Among their numerous accolades, Howard and Alan won the Academy Award for best song (Under The Sea) in 1989.
Earlier, in 1988, Howard had written for Disney a treatment for an animated film based on the tales of Aladdin. He was disappointed that the treatment was not accepted (three songs from the treatment were later used in the 1992 Disney film) but enthusiastically moved on to several new projects – a treatment and screenplay for a film based on Tina Turner’s autobiography and another animated musical to be based on the French fairy tale Beauty and The Beast.
During this period, Howard developed an unusual infection and in early 1988, he learned that he was HIV positive.
In order to allow Howard to continue working, the Beauty and The Beast creative team and others from the Disney Company set up a workspace at a Residence Inn near Beacon New York where Howard had moved with his partner, Bill Lauch.
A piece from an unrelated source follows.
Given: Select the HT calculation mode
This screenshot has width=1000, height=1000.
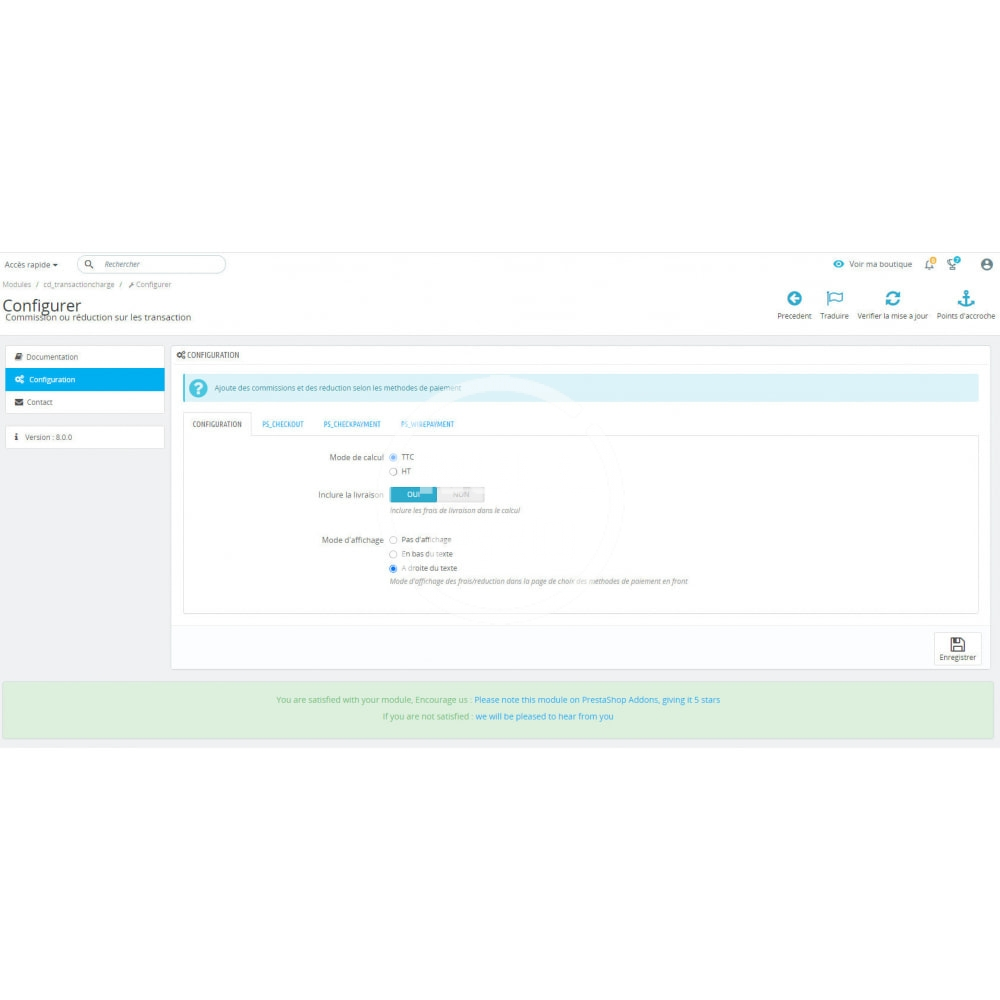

Howard’s contributions to the film - including the concept of the castle’s household objects being animated - are many and well documented. He was intimately involved in the casting of the film as well as working directly – sometimes, if he was ill, attending recording sessions by phone -- with the film’s actors on their characters and performances.
Although he lived to see the film in rough, Howard died from complications of AIDS on March 14, 1991, before the film was completed. He was 40 years old.
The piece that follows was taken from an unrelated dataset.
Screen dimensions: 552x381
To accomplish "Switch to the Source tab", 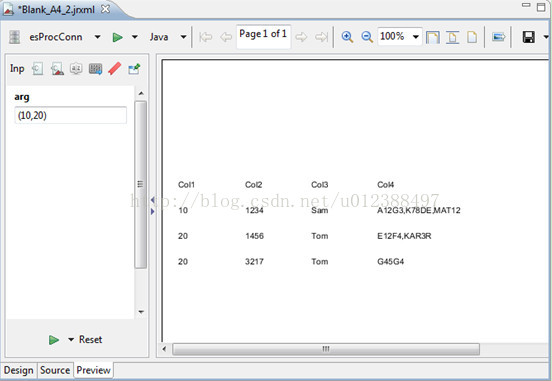I will [x=55, y=370].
Janet Maslin, reviewing the film in the New York Times, quoting from Be Our Guest, wrote:
Soup du jour, hot hors d'ouevres / Why, we only live to serve / Try the gray stuff, it's delicious / Don't believe me? / Ask the dishes! This demonstrates Mr. Ashman's gifts as an outstandingly nimble lyricist. His death from AIDS in March at age 40 cut short a brilliant career, but the jubilant energy of his work will long live on.
Indeed it has.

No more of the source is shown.